It's been nearly four years since activists engaged in a battle over a Supreme Court nomination, and a tepid one it was.
Republicans barely pushed back on President Obama's 2010 nomination of Elena Kagan, his second appointment in as many years. She was confirmed by the Senate, 63-37.
At the time, influential Republican Sen. Jon Kyl of Arizona acknowledged the problem inherent in pursuing a high court battle: The GOP had only 41 Senate votes, making it "pretty difficult" to sustain a filibuster against Kagan, or any Obama appointee.
That could change by year's end.
Republicans are growing increasingly confident that they can win control of the Senate this fall — and with it the power to block, or at least bedevil, Obama's efforts to fill potential Supreme Court vacancies during his last two years in office.
That prospect means that interest groups including the National Rifle Association, the conservative Committee for Justice, and the liberal People for the American Way are starting to fire up their message machines in what all view as a singular opportunity to shape the high court going forward, given its current makeup.
The Committee for Justice last week asserted that "filibustering a bad nominee will not be an option" without a Senate takeover, warning that Democrats could expand the "nuclear option" to the president's Supreme Court nominees. At People for the American Way, Marge Baker said retaining Senate control is necessary to prevent Republicans from solidifying what she characterized as a court that "tilts more and more toward corporations and the powerful."
Both arguments aim directly at each party's base. And while Supreme Court appointments don't rank high on lists of voter priorities in either party — health care, unemployment and budget concerns are usually the most cited by voters — the issue could play a role in determining the outcome in several close races.
"I'm not going to tell you that I expect this to be a first-order issue, but it may inform and affect the first-order issues," says Ed Whelan, of the conservative Ethics and Public Policy Center. "Issues like Obamacare, for example, or how the president might be using, or abusing, executive orders."
"It's an additional argument to rally the respective bases to turn out," he said.

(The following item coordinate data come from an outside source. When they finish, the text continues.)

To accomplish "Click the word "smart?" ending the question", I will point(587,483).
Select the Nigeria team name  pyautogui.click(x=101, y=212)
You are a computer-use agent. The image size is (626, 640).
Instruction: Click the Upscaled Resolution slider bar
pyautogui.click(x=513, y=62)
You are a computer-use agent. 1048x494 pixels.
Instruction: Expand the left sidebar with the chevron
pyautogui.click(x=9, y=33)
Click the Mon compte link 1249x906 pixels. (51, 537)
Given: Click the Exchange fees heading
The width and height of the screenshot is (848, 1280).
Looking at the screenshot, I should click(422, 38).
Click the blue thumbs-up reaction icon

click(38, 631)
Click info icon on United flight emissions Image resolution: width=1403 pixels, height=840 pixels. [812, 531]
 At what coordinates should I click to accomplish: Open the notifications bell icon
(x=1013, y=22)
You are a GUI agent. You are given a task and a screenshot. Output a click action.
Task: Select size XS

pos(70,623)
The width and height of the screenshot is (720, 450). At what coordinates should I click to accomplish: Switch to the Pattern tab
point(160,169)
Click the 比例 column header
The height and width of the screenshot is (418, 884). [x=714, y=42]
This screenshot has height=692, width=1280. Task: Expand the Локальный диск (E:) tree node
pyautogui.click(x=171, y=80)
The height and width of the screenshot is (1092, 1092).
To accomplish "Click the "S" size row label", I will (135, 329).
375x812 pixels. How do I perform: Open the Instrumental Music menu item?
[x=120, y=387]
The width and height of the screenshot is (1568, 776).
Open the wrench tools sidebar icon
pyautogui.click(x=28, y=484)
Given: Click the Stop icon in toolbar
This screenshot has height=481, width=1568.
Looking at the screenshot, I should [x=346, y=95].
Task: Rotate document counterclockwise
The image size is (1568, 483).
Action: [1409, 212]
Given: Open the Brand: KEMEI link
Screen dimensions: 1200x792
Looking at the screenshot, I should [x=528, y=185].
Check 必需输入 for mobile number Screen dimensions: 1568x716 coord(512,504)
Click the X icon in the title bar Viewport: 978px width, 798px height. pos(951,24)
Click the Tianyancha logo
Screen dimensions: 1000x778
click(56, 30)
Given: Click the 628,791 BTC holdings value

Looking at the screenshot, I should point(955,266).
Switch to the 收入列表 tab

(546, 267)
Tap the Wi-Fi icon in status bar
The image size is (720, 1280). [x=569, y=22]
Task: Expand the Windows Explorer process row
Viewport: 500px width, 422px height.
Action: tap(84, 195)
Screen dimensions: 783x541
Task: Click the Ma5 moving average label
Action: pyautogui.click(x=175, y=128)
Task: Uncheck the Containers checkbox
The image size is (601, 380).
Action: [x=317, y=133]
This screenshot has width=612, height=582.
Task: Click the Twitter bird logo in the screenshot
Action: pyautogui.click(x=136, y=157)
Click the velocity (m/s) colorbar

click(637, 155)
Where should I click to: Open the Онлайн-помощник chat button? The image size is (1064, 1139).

Seasoned Justices, But No Retirees Yet
Two of the four oldest justices on the court, which leans conservative 5-4, are liberals. Justice Ruth Bader Ginsburg, is 80 and has survived two bouts of cancer; Justice Stephen Breyer is 75. Conservative Justice Antonin Scalia is 77, as is Justice Anthony Kennedy, a conservative considered a swing vote on some issues.
Those facts suggest that a vacancy is not outside the realm of possibility, though no one has indicated plans to step down from his or her lifetime appointment, including Ginsburg. She (and Breyer, to a lesser degree) have consistently dismissed pressure to step down from progressives anxious to guarantee that Obama pick her successor.
In attempting to rally the party faithful around the high court issue, Committee for Justice President Curt Levey has warned Republicans that it's not just liberal justices Obama may have an opportunity to replace but also any of the five justices he characterizes as "center-right."
The Issues At Stake
The machinations surrounding the potential Supreme Court vacancies are heightened by recent events: the president's Affordable Care Act, upheld by the high court in 2012; the court's 2010 Citizens United decision, which allowed corporations and unions to spend unlimited money on campaign ads and other electioneering tools; Senate Majority Leader Harry Reid's decision to eliminate filibusters for presidential nominations — with the exception of Supreme Court nominees; the evergreen issues of guns and abortion.
Both sides see opportunity.
"In a number of ways, the court will definitely figure into the 2014 elections, and we see the issue as a winning one for progressives," says Baker, of People for the American Way. "We start with outrage over Citizens United, which has only grown in four years."